顔面の外科的瘢痕、術後すぐのボツリヌス注射で改善
2018.03.14
国際部
顔面の外科的瘢痕改善に対するボツリヌス毒素A型の効果を検討した臨床試験の結果が「Plastic and Reconstructive Surgery」3月号に掲載された。なお同論文はオンラインでも公開されている。
美容外科手術や再建術後の顔面瘢痕は、手術を受ける患者の大きな懸念事項であるが、その管理に関する試験報告は少ない。今回は、顔面瘢痕の早期に、しわの軽減や多汗症患者に広く使用されているボツリヌス毒素A型の効果を検討した。外科顔面手術を受けた患者16人を対象に二重盲検無作為化比較試験を実施し、うち14人が試験を完了した。手術直後に、外科的創傷閉鎖部の半分にボツリヌス毒素A型を無作為に注射。瘢痕は、Vancouver Scar Scaleと視覚的アナログスケールを用いて、6ヵ月間追跡、2人の外科医によって独立して評価された。瘢痕の幅も測定した。

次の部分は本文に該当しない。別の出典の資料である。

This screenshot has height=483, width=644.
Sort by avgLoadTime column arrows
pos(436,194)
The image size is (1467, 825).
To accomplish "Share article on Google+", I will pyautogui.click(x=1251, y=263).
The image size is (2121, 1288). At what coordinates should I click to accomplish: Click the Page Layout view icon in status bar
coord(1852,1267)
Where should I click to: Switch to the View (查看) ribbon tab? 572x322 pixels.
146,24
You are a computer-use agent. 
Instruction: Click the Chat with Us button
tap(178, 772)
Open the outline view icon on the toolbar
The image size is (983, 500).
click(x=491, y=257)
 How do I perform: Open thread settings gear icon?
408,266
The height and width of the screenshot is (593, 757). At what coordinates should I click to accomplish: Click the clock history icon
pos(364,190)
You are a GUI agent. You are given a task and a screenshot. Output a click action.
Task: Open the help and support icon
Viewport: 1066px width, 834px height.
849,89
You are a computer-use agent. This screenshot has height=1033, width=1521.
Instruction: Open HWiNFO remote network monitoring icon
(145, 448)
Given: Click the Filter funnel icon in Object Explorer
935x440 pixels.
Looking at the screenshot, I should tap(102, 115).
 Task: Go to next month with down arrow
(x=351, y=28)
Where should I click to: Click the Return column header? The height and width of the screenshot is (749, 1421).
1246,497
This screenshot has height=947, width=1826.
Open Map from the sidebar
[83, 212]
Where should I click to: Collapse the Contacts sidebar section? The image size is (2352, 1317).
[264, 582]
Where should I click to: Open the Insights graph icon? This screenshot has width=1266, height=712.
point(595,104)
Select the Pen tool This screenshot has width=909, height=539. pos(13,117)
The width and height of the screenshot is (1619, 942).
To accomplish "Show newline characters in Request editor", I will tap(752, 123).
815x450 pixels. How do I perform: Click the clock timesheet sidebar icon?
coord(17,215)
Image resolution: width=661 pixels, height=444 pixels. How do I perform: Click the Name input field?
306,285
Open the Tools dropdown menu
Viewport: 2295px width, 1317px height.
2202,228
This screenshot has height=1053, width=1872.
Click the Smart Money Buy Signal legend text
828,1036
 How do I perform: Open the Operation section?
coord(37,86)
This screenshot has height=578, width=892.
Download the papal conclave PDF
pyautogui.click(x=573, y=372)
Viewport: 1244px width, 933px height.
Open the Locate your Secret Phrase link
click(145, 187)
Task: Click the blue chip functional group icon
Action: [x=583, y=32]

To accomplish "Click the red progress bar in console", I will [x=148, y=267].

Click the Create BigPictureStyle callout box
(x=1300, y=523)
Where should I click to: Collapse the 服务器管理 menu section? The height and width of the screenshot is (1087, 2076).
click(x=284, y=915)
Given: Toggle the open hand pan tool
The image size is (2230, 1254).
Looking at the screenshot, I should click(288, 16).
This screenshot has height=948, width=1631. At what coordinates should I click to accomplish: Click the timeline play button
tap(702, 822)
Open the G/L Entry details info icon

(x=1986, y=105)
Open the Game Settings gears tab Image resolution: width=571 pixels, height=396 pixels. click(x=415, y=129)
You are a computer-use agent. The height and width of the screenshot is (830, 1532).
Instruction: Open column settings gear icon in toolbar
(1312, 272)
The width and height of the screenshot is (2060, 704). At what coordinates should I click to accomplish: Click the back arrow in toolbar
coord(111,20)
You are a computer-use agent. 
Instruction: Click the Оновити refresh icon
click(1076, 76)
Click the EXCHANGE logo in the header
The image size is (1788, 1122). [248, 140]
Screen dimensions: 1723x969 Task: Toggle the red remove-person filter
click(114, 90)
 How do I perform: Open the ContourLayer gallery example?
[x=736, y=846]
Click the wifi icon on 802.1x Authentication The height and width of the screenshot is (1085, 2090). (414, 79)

その結果、視覚的アナログスケールスコアおよび瘢痕幅測定により、ボツリヌス毒素A型を注射した患者で外観の顕著な改善および瘢痕の幅の減少が明らかになった。Vancouver Scar Scaleの平均スコアは、ボツリヌス毒素A型注射群では4.68、対照群では5.24だった。この試験により、早期の術後ボツリヌス毒素A型注射が、瘢痕をより良好で幅狭く、よりスムースな外傷跡にさせることを実証した。